Un exemple peut être celui de cette unité de production d’un grand spécialiste mondial de la gestion d’énergie. Pour conduire un changement profond de stratégie et de vision, la direction a préféré promouvoir une démarche d’intelligence collective, plutôt qu’un processus de sélection. En accordant sa confiance à tous ses managers, pour conduire ses transformations, par la promotion de la connaissance de soi de l’intelligence émotionnelle au service de la coopération, elle a permis le succès de ces changements[3]. Cette initiative a ensuite été dupliquée en transversal. Sur la base du volontariat, plus de cent autres managers ont depuis participé à propager ces valeurs et cet état d’esprit[4] au sein du Groupe.

C’est aussi, par ailleurs l’idée de la contagion positive par des comportements éthiques, comme la coopération, la solidarité, la reconnaissance, le partage ou encore la bienveillance. Le système vous le renverra aussi, alors n’hésitez pas …, il n’y pas d’over doses, juste une peu d’authenticité ! De nombreux accompagnants coachs ont pu en faire l’expérience dans la conduite de leurs missions.

La prochaine fois mi-juillet

L’éthique pour sortir de l’ego et nous ouvrir à l’unité ?
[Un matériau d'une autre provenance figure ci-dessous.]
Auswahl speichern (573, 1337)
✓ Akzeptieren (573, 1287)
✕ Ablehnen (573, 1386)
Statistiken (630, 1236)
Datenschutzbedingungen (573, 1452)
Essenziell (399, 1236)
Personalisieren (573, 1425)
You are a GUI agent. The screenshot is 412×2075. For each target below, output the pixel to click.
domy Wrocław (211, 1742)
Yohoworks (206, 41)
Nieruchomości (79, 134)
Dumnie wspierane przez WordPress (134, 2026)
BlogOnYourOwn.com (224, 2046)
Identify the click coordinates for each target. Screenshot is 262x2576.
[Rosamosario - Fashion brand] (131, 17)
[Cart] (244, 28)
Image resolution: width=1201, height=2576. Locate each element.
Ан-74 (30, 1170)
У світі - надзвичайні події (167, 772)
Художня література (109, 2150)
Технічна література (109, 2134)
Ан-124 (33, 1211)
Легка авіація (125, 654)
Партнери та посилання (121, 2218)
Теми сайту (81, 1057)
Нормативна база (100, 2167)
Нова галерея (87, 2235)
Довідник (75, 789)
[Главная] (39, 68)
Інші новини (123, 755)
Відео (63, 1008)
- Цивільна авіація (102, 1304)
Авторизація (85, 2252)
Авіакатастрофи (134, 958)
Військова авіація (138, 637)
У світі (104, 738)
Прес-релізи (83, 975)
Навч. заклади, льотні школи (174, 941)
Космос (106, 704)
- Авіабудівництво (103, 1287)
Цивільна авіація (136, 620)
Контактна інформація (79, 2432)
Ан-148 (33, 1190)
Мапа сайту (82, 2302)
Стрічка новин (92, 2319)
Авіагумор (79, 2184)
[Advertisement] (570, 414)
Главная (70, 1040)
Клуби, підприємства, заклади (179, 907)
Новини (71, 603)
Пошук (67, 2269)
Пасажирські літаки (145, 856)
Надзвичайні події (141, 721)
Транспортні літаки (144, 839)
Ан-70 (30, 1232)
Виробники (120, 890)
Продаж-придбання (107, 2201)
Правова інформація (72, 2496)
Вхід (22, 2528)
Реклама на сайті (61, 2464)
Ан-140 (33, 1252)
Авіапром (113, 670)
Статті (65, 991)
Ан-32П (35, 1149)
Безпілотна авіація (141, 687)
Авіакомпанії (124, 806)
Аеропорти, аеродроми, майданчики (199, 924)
« Et pour la première fois dans l’histoire du monde l’argent est maître sans limitation ni mesure. Pour la première fois dans l’histoire du monde l’argent est seul en face de l’esprit  »…. [5]

 


[1]  Gartner Group study “50% of projects do not achieve their stated goals. Furthermore, if we take the time factor into account, the failure rate rises to 80 %”

[2] Manager par le sens – David Autissier – Editions Eyrolles 2010.

[3] SCHNEIDER ELECTRIC PEC – Dispositif leadership – « Les nouveaux leaders- © »

[4] Formations « Practice leadership »- les nouveaux leaders vers la performance autrement.

[5] Charles PEGUY- Note conjointe sur M. Descartes (1914)

 

25/05/13

Le leadership en 20 questions (suite)

Question 5 : quels impacts concrets du besoin de sens au niveau de l’entreprise et de son management ?

Suite des 4 questions précédentes : « la différence entre un leader et un manager » et « quelle définition donner du leader et du leadership ».; « on met le leadership à toutes les sauces » ! N’est-ce pas aujourd’hui aussi un phénomène de mode ? Pourquoi ce besoin de sens est-il si important ?

Il est important de comprendre que ce besoin de sens va peser directement sur le rôle et la posture du « manager leader » dans nos organisations.

Notre besoin de vision et de guidance traverse en effet tous ces niveaux d’enjeux, de l’économique global aux enjeux personnels, en passant par les enjeux de productivité, auxquels doit aussi savoir évidement répondre un manager de terrain …

Plus les niveaux de sens supérieurs sont menacés (le sens ou le non-sens de l’évolution du monde par exemple), plus les niveaux de sens de proximité - mon entreprise, ma sphère  professionnelle, ma production, mon management … – vont avoir un rôle clé à jouer dans les équilibres personnels et la « performance »finale … C’est le principe de l’équilibre identitaire, obtenu s’il y a cohérence et complémentarité entre les niveaux de sens.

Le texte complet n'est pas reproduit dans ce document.